> **YOUR TASK**: Please print all of the records shown below, exactly as given.
:: ENTRIES SUPPLIED ::
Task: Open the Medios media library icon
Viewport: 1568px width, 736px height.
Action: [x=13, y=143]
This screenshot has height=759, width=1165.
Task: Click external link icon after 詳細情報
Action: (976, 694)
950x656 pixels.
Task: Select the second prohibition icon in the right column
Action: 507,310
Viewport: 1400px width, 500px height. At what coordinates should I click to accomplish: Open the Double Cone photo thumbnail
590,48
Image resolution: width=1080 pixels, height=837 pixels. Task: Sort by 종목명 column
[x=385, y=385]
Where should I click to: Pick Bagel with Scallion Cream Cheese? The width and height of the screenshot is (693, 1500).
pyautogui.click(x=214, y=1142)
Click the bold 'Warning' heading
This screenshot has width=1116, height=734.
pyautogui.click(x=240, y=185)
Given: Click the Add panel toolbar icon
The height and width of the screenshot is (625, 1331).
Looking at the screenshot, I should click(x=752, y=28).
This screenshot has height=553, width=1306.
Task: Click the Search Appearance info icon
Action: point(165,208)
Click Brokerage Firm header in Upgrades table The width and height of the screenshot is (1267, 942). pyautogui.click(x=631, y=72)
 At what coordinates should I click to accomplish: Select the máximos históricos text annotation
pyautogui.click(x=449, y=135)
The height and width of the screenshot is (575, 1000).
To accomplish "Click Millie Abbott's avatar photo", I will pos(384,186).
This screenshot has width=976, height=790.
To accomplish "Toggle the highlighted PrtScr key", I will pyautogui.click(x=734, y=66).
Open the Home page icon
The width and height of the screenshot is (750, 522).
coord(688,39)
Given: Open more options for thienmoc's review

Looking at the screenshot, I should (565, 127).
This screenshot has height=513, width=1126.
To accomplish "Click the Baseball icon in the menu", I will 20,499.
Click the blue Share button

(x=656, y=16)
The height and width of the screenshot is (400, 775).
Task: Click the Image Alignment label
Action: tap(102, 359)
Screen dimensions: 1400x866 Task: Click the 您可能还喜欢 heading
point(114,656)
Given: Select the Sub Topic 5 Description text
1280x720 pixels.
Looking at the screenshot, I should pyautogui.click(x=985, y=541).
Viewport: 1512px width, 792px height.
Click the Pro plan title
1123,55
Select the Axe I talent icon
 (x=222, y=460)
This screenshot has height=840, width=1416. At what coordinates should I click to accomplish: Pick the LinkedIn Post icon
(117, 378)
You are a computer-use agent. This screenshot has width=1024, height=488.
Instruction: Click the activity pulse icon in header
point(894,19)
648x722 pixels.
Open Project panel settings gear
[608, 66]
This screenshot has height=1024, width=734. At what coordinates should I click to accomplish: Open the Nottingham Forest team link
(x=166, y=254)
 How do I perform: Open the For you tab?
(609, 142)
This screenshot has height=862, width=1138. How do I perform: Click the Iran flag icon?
:::
> **REPLY TO THE TASK**:
Task: Open the Medios media library icon
Viewport: 1568px width, 736px height.
Action: [x=13, y=143]
This screenshot has height=759, width=1165.
Task: Click external link icon after 詳細情報
Action: (976, 694)
950x656 pixels.
Task: Select the second prohibition icon in the right column
Action: 507,310
Viewport: 1400px width, 500px height. At what coordinates should I click to accomplish: Open the Double Cone photo thumbnail
590,48
Image resolution: width=1080 pixels, height=837 pixels. Task: Sort by 종목명 column
[x=385, y=385]
Where should I click to: Pick Bagel with Scallion Cream Cheese? The width and height of the screenshot is (693, 1500).
pyautogui.click(x=214, y=1142)
Click the bold 'Warning' heading
This screenshot has width=1116, height=734.
pyautogui.click(x=240, y=185)
Given: Click the Add panel toolbar icon
The height and width of the screenshot is (625, 1331).
Looking at the screenshot, I should click(x=752, y=28).
This screenshot has height=553, width=1306.
Task: Click the Search Appearance info icon
Action: point(165,208)
Click Brokerage Firm header in Upgrades table The width and height of the screenshot is (1267, 942). pyautogui.click(x=631, y=72)
 At what coordinates should I click to accomplish: Select the máximos históricos text annotation
pyautogui.click(x=449, y=135)
The height and width of the screenshot is (575, 1000).
To accomplish "Click Millie Abbott's avatar photo", I will pos(384,186).
This screenshot has width=976, height=790.
To accomplish "Toggle the highlighted PrtScr key", I will pyautogui.click(x=734, y=66).
Open the Home page icon
The width and height of the screenshot is (750, 522).
coord(688,39)
Given: Open more options for thienmoc's review

Looking at the screenshot, I should (565, 127).
This screenshot has height=513, width=1126.
To accomplish "Click the Baseball icon in the menu", I will 20,499.
Click the blue Share button

(x=656, y=16)
The height and width of the screenshot is (400, 775).
Task: Click the Image Alignment label
Action: tap(102, 359)
Screen dimensions: 1400x866 Task: Click the 您可能还喜欢 heading
point(114,656)
Given: Select the Sub Topic 5 Description text
1280x720 pixels.
Looking at the screenshot, I should pyautogui.click(x=985, y=541).
Viewport: 1512px width, 792px height.
Click the Pro plan title
1123,55
Select the Axe I talent icon
 (x=222, y=460)
This screenshot has height=840, width=1416. At what coordinates should I click to accomplish: Pick the LinkedIn Post icon
(117, 378)
You are a computer-use agent. This screenshot has width=1024, height=488.
Instruction: Click the activity pulse icon in header
point(894,19)
648x722 pixels.
Open Project panel settings gear
[608, 66]
This screenshot has height=1024, width=734. At what coordinates should I click to accomplish: Open the Nottingham Forest team link
(x=166, y=254)
 How do I perform: Open the For you tab?
(609, 142)
This screenshot has height=862, width=1138. How do I perform: Click the Iran flag icon?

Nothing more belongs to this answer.